On the afternoon of May 30, protestors rallied around the University of Toronto Students’ Union (UTSU) office in response to the union’s decision to lay off two full-time staff members.

The decision to lay off Clubs and Service Groups Coordinator Vita Carlino and Health and Dental Plan Coordinator Maria Galvez was the culmination of what started as a contentious campaign issue for many members of the UTSU executive. Five of the seven executives, now a month into their tenure, ran on the Demand Better slate and vowed to cut staff in the coming year for a more secure financial future for the union.

The students gathered around the union to criticize its decision, arguing that eliminating the two staff members and their respective services was both unjust and a detriment to the total services offered to students.

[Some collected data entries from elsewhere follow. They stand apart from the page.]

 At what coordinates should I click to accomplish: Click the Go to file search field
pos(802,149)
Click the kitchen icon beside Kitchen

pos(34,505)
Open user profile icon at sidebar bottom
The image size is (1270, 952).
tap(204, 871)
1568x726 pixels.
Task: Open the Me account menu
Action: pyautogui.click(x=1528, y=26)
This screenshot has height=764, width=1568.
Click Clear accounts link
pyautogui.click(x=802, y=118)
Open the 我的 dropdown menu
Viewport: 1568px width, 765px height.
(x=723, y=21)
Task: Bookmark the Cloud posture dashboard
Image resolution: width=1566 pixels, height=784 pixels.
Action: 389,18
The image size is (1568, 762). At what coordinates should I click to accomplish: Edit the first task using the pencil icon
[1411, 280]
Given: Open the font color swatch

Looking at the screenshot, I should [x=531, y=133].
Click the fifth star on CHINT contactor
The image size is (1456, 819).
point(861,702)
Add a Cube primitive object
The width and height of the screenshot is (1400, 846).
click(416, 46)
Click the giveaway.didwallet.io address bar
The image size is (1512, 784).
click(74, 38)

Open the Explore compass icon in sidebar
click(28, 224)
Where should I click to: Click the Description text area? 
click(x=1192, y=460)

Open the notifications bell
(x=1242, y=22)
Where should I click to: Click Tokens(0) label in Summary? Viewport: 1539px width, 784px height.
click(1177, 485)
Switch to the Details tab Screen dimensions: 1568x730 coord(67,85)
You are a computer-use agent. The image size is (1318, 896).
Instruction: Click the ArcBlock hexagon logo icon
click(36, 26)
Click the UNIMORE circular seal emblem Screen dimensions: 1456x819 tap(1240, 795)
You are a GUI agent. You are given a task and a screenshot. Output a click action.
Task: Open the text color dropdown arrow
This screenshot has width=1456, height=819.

Former Clubs and Service Groups Coordinator Vita Carlino (left) and Health and Dental Plan Coordinator Maria Galvez (centre) were laid off by the UTSU today. TOM YUN/THEVARSITY

Former Clubs and Service Groups Coordinator Vita Carlino (second from left) and Health and Dental Plan Coordinator Maria Galvez (third from left) were laid off by the UTSU today. TOM YUN/THE VARSITY

“I came here because I’ve been part of this protest since it began on March 31,” said Emmanuela Alimlim, a former Vice-President External candidate with the We the Students slate. “I’ve been with them because I believe that most students, especially those who do not have money to pay for $700 or $1000 [for Health and Dental services] — they depend on Maria and I came here to support that.”

Mathias Memmel, President of the UTSU, told The Varsity that “there will be no coverage changes or funding changes to the health and dental plan or reduction in clubs funding or resources made available to clubs and service groups.”

The UTSU subsequently released a statement on the elimination of the two positions and their respective services.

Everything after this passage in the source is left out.